Report every line of the material that contains the string "électroménager".

Input records below:

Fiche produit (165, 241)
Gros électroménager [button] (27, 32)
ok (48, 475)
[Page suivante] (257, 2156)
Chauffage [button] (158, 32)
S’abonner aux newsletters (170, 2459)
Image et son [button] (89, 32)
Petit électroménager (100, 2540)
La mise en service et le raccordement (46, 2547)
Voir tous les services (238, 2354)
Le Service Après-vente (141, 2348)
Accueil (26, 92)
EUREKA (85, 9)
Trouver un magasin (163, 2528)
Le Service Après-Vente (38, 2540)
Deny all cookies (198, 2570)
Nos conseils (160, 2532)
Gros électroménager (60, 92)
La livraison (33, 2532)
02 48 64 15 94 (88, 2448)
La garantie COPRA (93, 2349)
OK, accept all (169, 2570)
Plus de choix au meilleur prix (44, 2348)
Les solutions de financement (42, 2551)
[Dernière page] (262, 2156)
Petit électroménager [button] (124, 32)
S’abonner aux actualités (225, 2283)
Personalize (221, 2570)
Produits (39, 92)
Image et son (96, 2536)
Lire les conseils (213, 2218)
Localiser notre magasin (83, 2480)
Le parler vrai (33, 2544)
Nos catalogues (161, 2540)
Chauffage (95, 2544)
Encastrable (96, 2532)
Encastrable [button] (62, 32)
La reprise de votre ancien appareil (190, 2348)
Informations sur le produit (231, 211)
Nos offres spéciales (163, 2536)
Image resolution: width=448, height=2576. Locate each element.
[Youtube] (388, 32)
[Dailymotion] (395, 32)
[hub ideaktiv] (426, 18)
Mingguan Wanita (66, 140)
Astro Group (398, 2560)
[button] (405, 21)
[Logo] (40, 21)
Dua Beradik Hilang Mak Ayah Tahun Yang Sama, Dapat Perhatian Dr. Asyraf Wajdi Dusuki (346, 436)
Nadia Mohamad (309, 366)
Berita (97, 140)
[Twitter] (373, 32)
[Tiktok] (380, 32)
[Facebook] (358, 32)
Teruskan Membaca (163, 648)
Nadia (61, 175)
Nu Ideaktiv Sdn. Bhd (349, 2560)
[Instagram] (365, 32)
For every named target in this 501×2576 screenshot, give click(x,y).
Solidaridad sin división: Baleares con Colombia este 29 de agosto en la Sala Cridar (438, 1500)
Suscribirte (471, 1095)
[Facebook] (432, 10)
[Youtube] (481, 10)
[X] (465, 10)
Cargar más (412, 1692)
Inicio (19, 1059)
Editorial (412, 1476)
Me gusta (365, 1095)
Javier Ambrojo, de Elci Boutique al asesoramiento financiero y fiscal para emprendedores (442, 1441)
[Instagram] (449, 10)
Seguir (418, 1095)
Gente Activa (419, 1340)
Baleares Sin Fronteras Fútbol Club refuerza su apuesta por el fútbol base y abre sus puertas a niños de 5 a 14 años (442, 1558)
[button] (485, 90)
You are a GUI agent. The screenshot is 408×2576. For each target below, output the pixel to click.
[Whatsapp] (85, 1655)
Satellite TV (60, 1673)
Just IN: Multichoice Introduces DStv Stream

End of Input records.

▸ **Exercise solution**
Gros électroménager [button] (27, 32)
Petit électroménager (100, 2540)
Gros électroménager (60, 92)
Petit électroménager [button] (124, 32)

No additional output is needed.